We can use the same technique as before, but this time some variables will be involved instead of just numbers. That’s OK, variables don’t scare us!

\begin{array}{ccccccccc} S & = & 1 & + & 2 & + & \cdots & + & n \\ +S & = & n & + & (n-1) & + & \cdots & + & 1 \\ \hline 2S & = & (n+1) & + & (n+1) & + & \cdots & + & (n+1) \end{array}

So we know that twice the sum S is the same as adding together n copies of (n + 1).

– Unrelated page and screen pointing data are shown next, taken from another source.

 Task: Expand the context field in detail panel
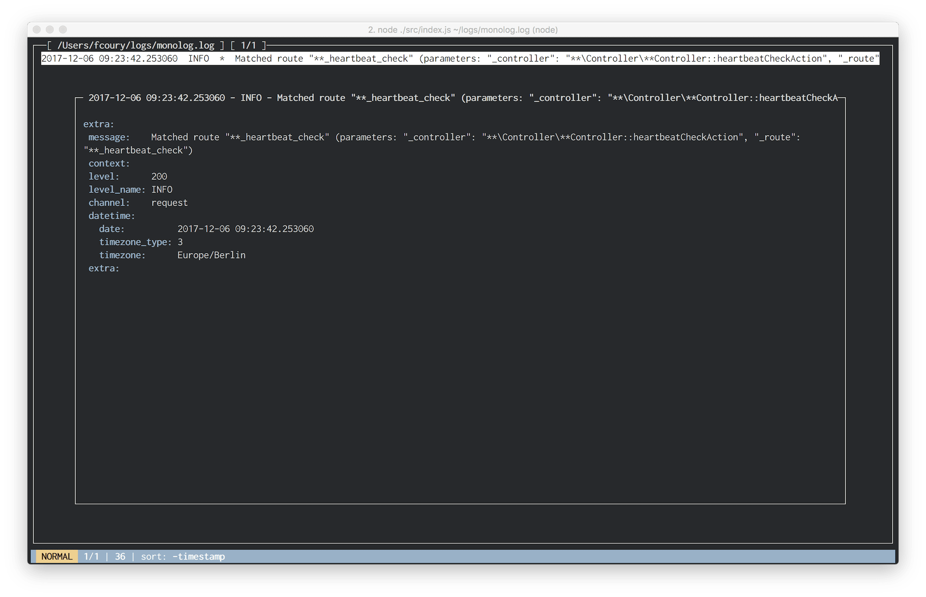point(108,163)
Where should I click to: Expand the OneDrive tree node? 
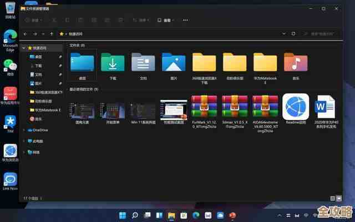pyautogui.click(x=23, y=129)
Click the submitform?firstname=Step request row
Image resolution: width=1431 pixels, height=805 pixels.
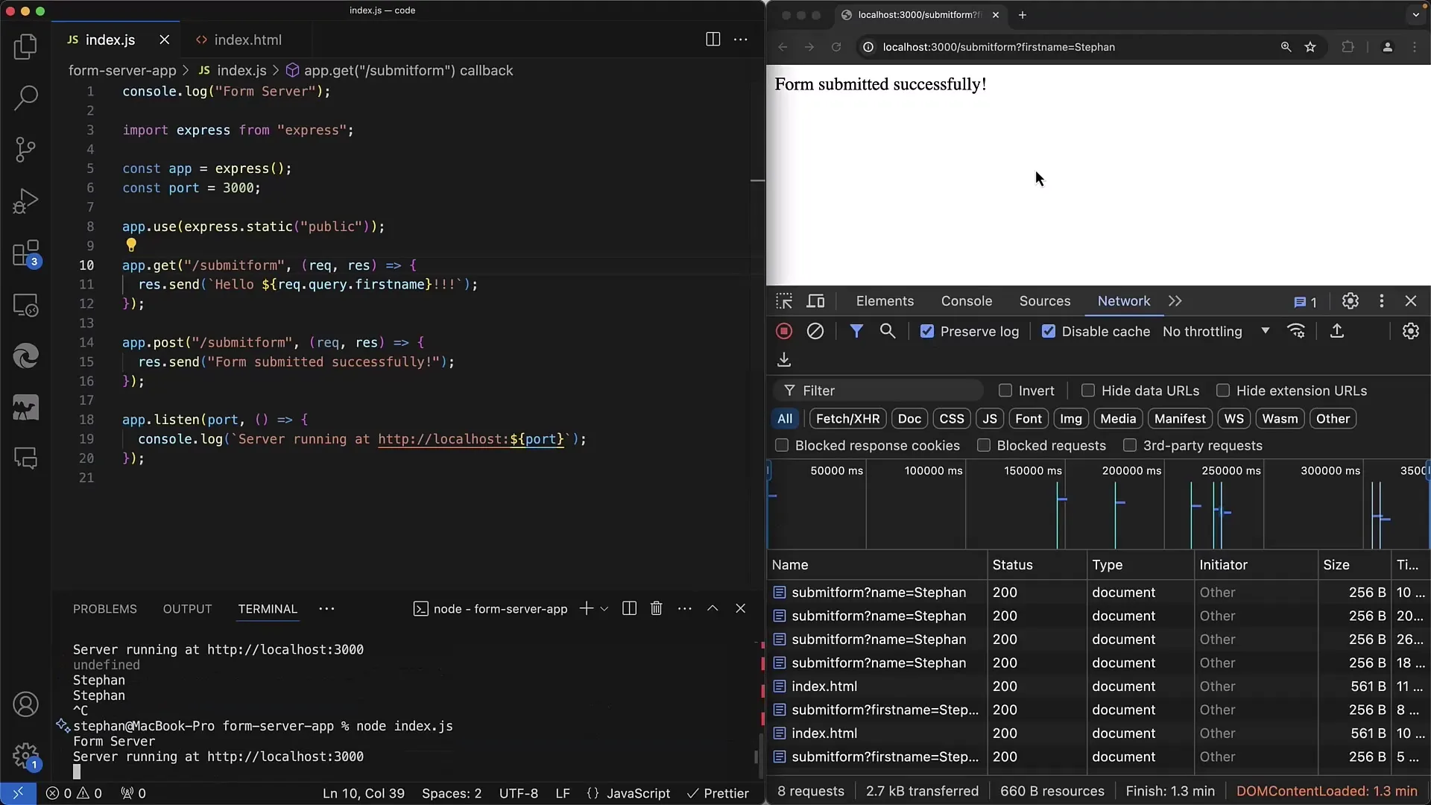pyautogui.click(x=883, y=710)
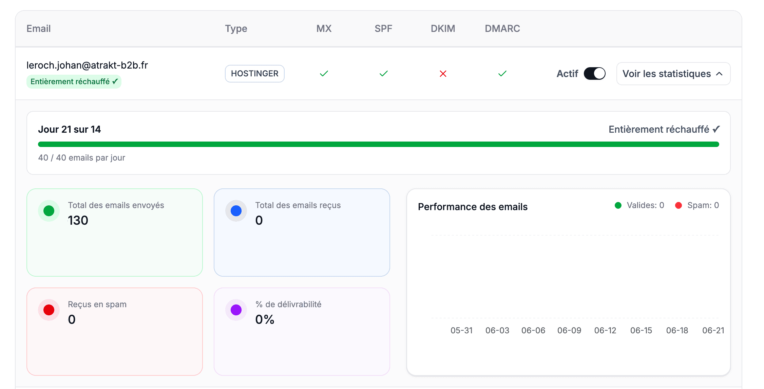Click green dot icon for emails envoyés
This screenshot has height=389, width=764.
pyautogui.click(x=49, y=211)
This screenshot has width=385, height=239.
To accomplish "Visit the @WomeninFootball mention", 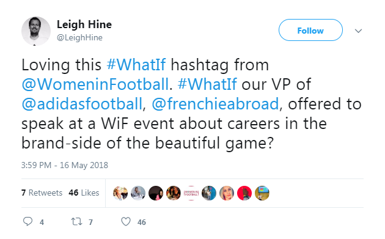I will click(95, 84).
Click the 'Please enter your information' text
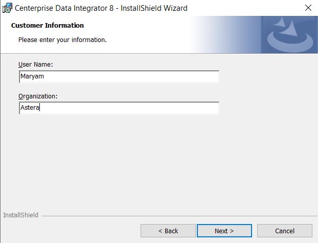 [x=62, y=39]
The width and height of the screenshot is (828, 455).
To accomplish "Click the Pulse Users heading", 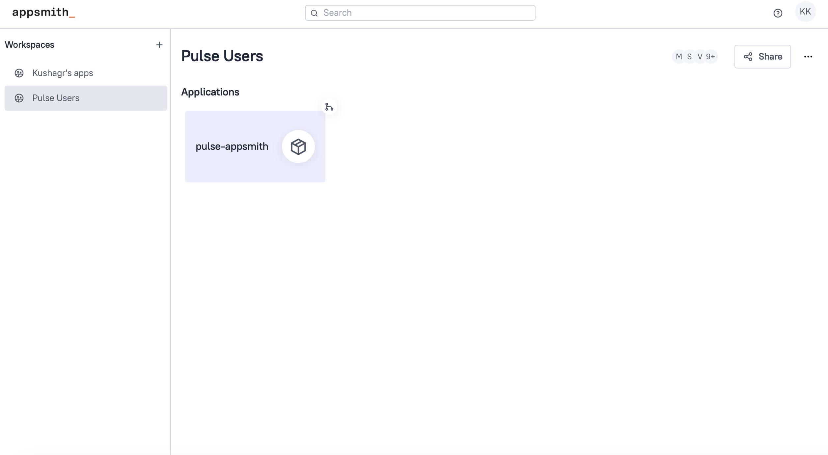I will 222,56.
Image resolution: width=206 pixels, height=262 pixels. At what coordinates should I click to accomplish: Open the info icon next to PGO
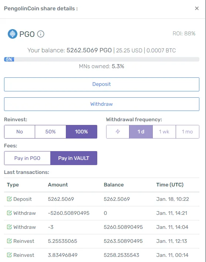tap(41, 34)
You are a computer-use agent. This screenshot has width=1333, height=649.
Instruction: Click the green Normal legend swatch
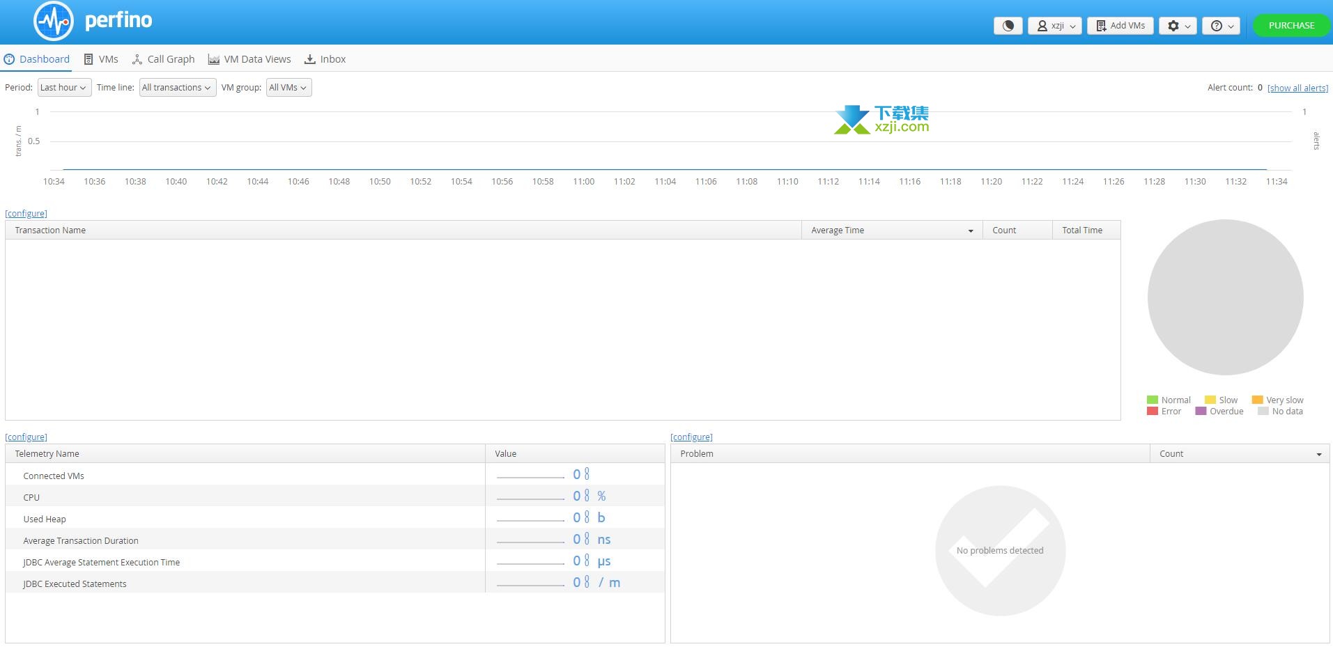1152,400
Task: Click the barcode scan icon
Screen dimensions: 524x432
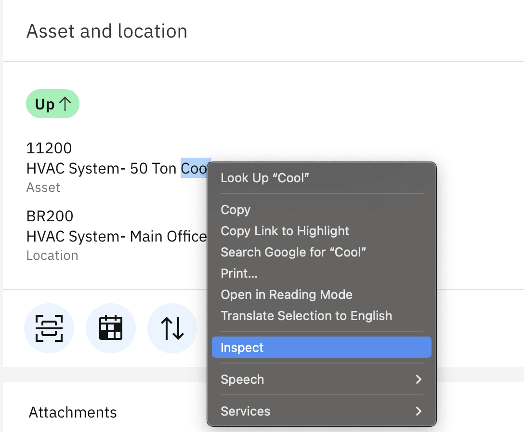Action: pyautogui.click(x=49, y=328)
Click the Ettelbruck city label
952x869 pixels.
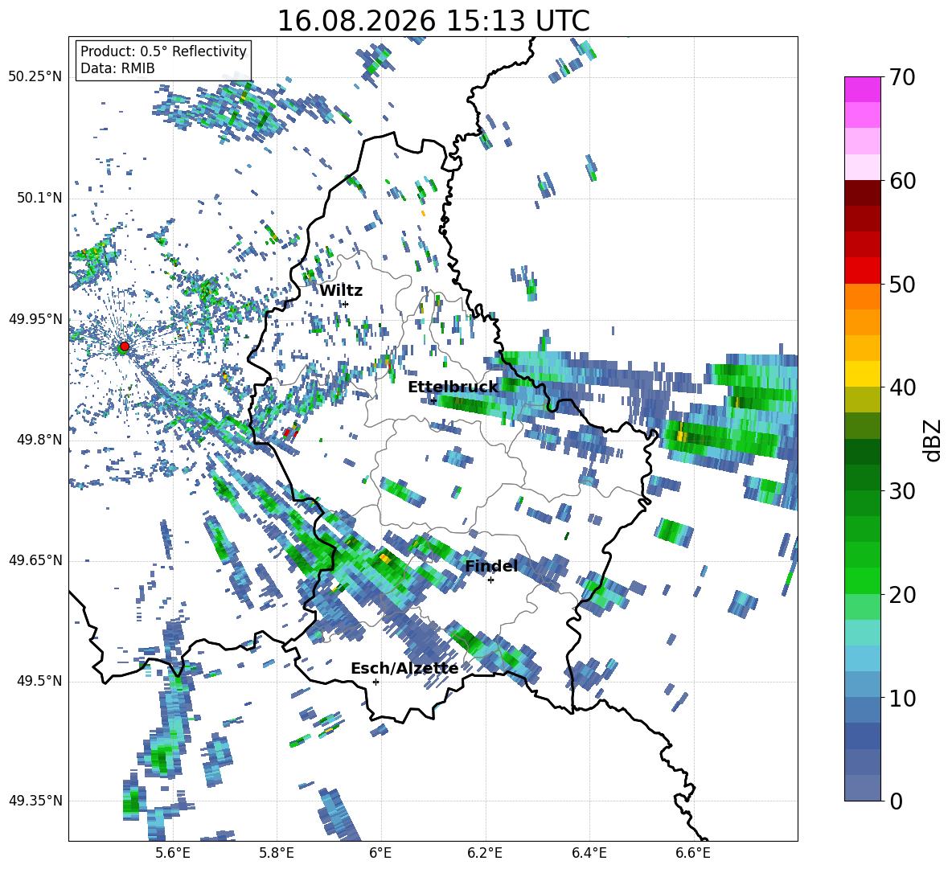tap(453, 387)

\begin{array}{rcl} 2S & = & \overbrace{(n+1) + (n+1) + \cdots + (n+1)}^{n} \\ 2S & = & n \cdot (n+1) \\ S & = & \frac{n \cdot (n+1)}{2}. \end{array}

And we have our formula: \Delta_n = \frac{n(n+1)}{2}. A few examples are in order to check that it works. When n = 3, \Delta_3 = 3 + 2 + 1 = 6, and sure enough, \frac{3 \cdot 4}{2} = 6. When n = 7, we have 1 + 2 + 3 + 4 + 5 + 6 + 7 = 28, and \frac{7 \cdot 8}{2} = 7 \cdot 4 = 28. Awesome!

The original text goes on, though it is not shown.